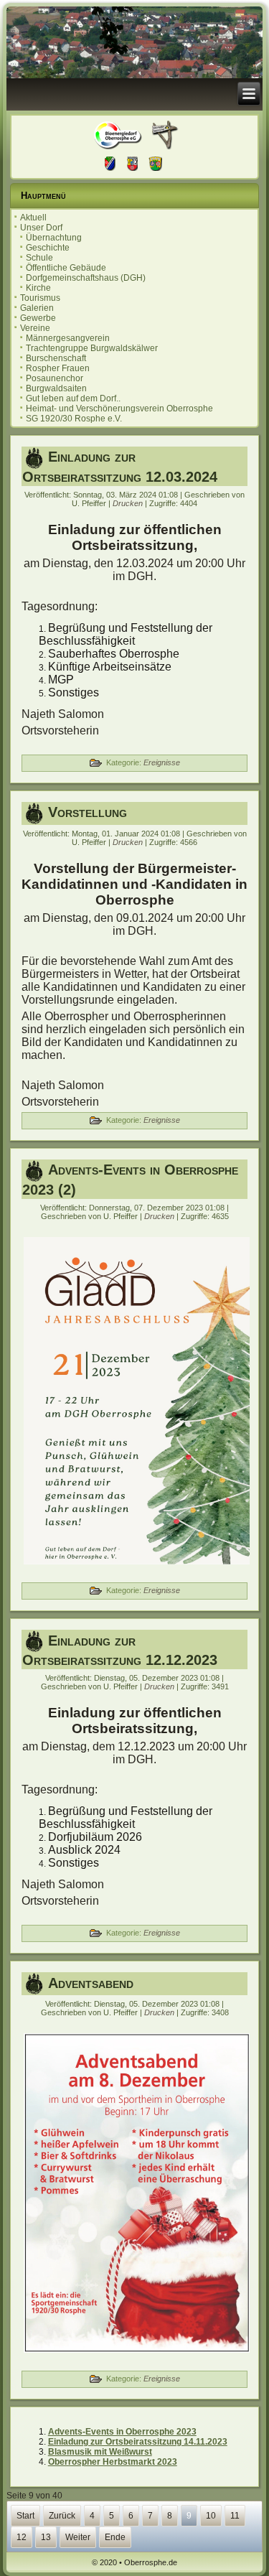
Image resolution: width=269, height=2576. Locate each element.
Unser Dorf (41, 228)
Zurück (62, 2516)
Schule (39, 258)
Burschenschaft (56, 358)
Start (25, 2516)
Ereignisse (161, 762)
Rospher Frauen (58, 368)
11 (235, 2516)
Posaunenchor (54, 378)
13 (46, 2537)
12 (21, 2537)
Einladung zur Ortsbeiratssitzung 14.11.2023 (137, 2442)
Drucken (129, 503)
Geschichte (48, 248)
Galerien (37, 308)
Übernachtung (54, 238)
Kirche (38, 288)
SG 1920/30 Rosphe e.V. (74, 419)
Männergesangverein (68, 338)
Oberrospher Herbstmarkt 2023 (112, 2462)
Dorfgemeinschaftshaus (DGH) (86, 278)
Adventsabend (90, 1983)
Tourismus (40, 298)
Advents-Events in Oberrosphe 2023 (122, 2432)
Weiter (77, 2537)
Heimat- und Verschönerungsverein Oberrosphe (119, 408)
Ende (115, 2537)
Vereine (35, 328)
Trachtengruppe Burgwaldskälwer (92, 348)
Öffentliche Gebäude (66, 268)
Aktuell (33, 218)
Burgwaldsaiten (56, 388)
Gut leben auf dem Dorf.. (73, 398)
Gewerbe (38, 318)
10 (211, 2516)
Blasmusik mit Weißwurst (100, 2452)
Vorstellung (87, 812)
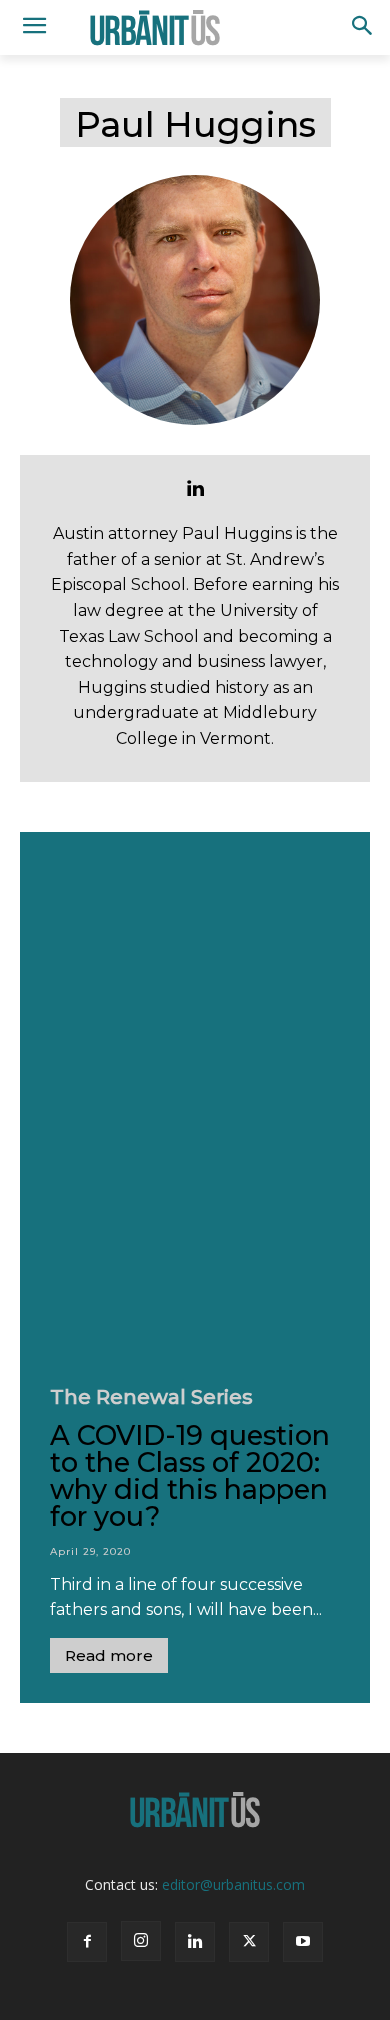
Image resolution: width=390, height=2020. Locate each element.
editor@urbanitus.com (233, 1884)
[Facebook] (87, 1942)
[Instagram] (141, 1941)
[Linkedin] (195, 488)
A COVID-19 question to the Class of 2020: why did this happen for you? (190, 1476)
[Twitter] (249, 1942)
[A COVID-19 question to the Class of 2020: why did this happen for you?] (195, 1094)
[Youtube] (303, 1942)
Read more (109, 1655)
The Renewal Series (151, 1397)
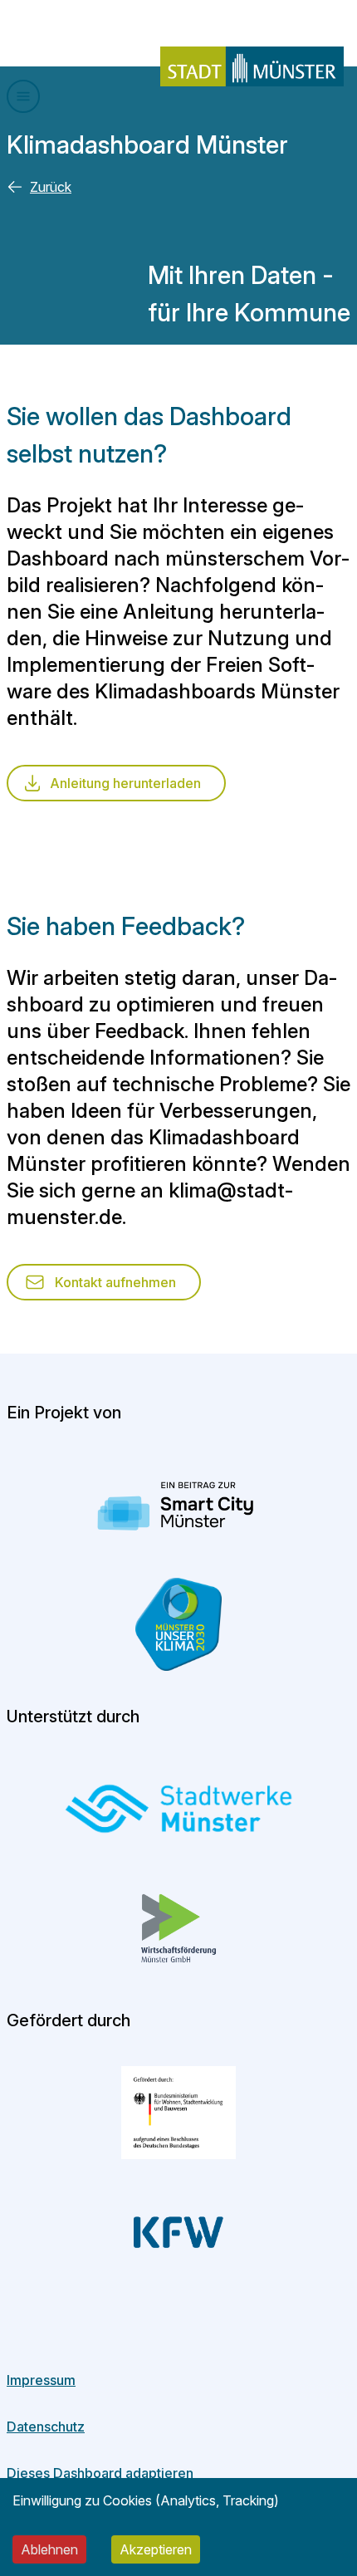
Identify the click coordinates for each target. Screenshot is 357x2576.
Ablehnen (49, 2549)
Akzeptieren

* _GOAL OF THE EXERCISE_: The pictures stay out of the copy. Set down the entries above precisely.

* _RESULT FOR THIS EXERCISE_:
Image resolution: width=269, height=2576. Locate each element.
Unser Dorf (41, 228)
Zurück (62, 2516)
Schule (39, 258)
Burschenschaft (56, 358)
Start (25, 2516)
Ereignisse (161, 762)
Rospher Frauen (58, 368)
11 (235, 2516)
Posaunenchor (54, 378)
13 (46, 2537)
12 (21, 2537)
Einladung zur Ortsbeiratssitzung 14.11.2023 (137, 2442)
Drucken (129, 503)
Geschichte (48, 248)
Galerien (37, 308)
Übernachtung (54, 238)
Kirche (38, 288)
SG 1920/30 Rosphe e.V. (74, 419)
Männergesangverein (68, 338)
Oberrospher Herbstmarkt 2023 (112, 2462)
Dorfgemeinschaftshaus (DGH) (86, 278)
Adventsabend (90, 1983)
Tourismus (40, 298)
Advents-Events in Oberrosphe 2023 (122, 2432)
Weiter (77, 2537)
Heimat- und Verschönerungsverein Oberrosphe (119, 408)
Ende (115, 2537)
Vereine (35, 328)
Trachtengruppe Burgwaldskälwer (92, 348)
Öffentliche Gebäude (66, 268)
Aktuell (33, 218)
Burgwaldsaiten (56, 388)
Gut leben auf dem Dorf.. (73, 398)
Gewerbe (38, 318)
10 (211, 2516)
Blasmusik mit Weißwurst (100, 2452)
Vorstellung (87, 812)
Image resolution: width=390, height=2020. Locate each element.
editor@urbanitus.com (233, 1884)
[Facebook] (87, 1942)
[Instagram] (141, 1941)
[Linkedin] (195, 488)
A COVID-19 question to the Class of 2020: why did this happen for you? (190, 1476)
[Twitter] (249, 1942)
[A COVID-19 question to the Class of 2020: why did this happen for you?] (195, 1094)
[Youtube] (303, 1942)
Read more (109, 1655)
The Renewal Series (151, 1397)
Identify the click coordinates for each target. Screenshot is 357x2576.
Ablehnen (49, 2549)
Akzeptieren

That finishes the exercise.